Müller packte meinen Arm und zog mich mit aller Kraft hoch.
Die Wunde brannte fürchterlich. Es fühlte sich an, als würden sich tausende Maden durch meinen Kopf fressen. Aber irgendwie machte mir das nichts groß aus. Ich fühlte mich sogar frei in einer gewissen Weise.
Warum, wusste ich nicht, doch ich hatte eine Ahnung. Oder war es doch eine langsam wieder hochkommende Erinnerung? Sicher doch. Ich rekapitulierte grob, was geschehen war. Schmu hatte mich wieder heimgesucht. Doch jetzt war er fort und mir ging's gut.
Die Schmerzen, die meinen ganzen Körper durchzogen, ignorierend, hievte ich mich über das Geländer zurück auf die Ladefläche und lehnte mich vorsichtig an das Hinterfenster. Müller stieg ebenfalls zurück ins Auto, wo der Soldat - anscheinend hieß er ja mit Nachnamen Heine - schon auf dem Beifahrersitz auf diesen wartete.
Es dauerte keine zwei Minuten, da waren wir am Kontrollposten angelangt. Er befand sich wenige hundert Meter hinter dem ebenfalls als Soldatenstützpunkt dienenden Dorf Ahlften.

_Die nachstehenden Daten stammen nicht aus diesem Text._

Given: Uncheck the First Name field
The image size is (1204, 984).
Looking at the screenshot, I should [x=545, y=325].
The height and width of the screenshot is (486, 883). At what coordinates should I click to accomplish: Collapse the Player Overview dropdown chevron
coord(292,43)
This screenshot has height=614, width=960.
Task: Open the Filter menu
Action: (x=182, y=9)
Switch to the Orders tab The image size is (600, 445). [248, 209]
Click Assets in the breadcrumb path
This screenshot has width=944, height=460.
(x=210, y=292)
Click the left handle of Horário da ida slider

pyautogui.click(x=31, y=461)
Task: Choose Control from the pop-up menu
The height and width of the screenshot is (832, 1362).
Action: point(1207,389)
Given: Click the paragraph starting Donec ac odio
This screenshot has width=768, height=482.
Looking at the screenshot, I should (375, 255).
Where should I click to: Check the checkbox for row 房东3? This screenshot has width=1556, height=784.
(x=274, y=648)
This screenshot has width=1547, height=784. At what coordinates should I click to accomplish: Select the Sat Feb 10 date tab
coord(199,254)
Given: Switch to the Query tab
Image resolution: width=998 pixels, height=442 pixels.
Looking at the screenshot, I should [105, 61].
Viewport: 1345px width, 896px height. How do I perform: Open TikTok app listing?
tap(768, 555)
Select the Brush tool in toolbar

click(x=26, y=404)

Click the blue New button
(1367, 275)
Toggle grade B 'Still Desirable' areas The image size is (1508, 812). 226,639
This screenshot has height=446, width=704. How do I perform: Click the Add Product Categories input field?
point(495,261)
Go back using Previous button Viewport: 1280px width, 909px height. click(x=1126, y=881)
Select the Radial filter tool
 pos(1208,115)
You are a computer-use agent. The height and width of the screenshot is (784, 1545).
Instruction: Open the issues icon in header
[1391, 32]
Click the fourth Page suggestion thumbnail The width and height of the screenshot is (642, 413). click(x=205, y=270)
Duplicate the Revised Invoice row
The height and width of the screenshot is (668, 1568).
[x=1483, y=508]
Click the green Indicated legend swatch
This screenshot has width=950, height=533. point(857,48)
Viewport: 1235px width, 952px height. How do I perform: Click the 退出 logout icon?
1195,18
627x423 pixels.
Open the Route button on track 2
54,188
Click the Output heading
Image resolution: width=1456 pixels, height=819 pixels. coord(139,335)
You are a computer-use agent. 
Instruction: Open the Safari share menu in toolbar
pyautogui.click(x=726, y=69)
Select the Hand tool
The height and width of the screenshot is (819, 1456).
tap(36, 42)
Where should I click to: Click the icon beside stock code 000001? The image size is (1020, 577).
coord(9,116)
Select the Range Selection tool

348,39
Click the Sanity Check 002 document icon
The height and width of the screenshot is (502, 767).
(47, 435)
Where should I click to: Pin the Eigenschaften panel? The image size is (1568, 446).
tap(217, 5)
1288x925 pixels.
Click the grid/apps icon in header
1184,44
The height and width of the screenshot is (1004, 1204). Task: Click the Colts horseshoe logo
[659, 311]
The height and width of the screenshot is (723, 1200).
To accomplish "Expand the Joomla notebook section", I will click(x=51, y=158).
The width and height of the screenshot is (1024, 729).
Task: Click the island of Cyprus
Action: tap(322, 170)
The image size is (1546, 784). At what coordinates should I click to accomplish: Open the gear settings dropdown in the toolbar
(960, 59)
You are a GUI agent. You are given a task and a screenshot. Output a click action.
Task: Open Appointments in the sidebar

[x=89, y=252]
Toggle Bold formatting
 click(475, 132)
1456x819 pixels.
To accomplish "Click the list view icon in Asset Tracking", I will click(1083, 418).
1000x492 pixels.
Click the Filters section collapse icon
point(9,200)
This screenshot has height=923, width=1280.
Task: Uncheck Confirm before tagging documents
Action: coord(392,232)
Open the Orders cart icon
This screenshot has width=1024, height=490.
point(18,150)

Eine massive rot-weiße Schranke, obenrum verstärkt durch spitzen Stacheldraht und untenrum durch ein hässliches, rostiges Stahlgitter, versperrte uns den Weg. Links und rechts dieser Schranke erstreckte sich so weit aus Auge reichte der etwa drei Meter hohe Gitterzaun aus massivem Stahl, ebenfalls mit Stacheldrahtaufsatz, welcher Soltau umschloss. Eine Flucht war so gut wie unmöglich. Außerhalb der Umzäunung erkannte ich außerdem auf den sich beidseitig erstreckenden ehemaligen Getreidefeldern mehrere Wachtürme mit Scharfschützen, jeweils einer davon nur etwa zwanzig Meter von der Schranke entfernt. Direkt neben dieser, auch eher außerhalb gelegen, stand ein kleines Grenzhäuschen aus weinroten Ziegelsteinen mit einem Flachdach und verdunkelten Fenstern.
Zwei Soldaten, schwer ausgerüstet mit gepanzerten schwarzen SEK-Anzügen und hochmodernen Schusswaffen - meines Wissens trugen sie beide eine erst seit ungefähr zwei Jahren erhältliche UGG17 - patrouillierten vor der Schranke und warfen dem Wagen finstere Blicke zu.
Einer der beiden trat zu Müller und forderte seinen Ausweis und die Einreisebescheinigung. Das gleiche verlangte er darauf von Heine, welcher ebenfalls Gehorsam leistete.
Ich fixierte meinen Blick auf den Wachturm zur linken Seite und war wie benebelt durch seine Bedrohlichkeit. Er war ein gewaltiger Betonklotz, der mehrere Meter in den Himmel ragte, oben abgelöst durch vollkommen verdunkelte und verschiebbare Fenster. Hineingucken konnte man nicht, doch hinaus wahrscheinlich nur zu gut. Und erblickte man einen unerwünschten Gast, konnten die Fenster geöffnet und auf den Störenfried geschossen werden.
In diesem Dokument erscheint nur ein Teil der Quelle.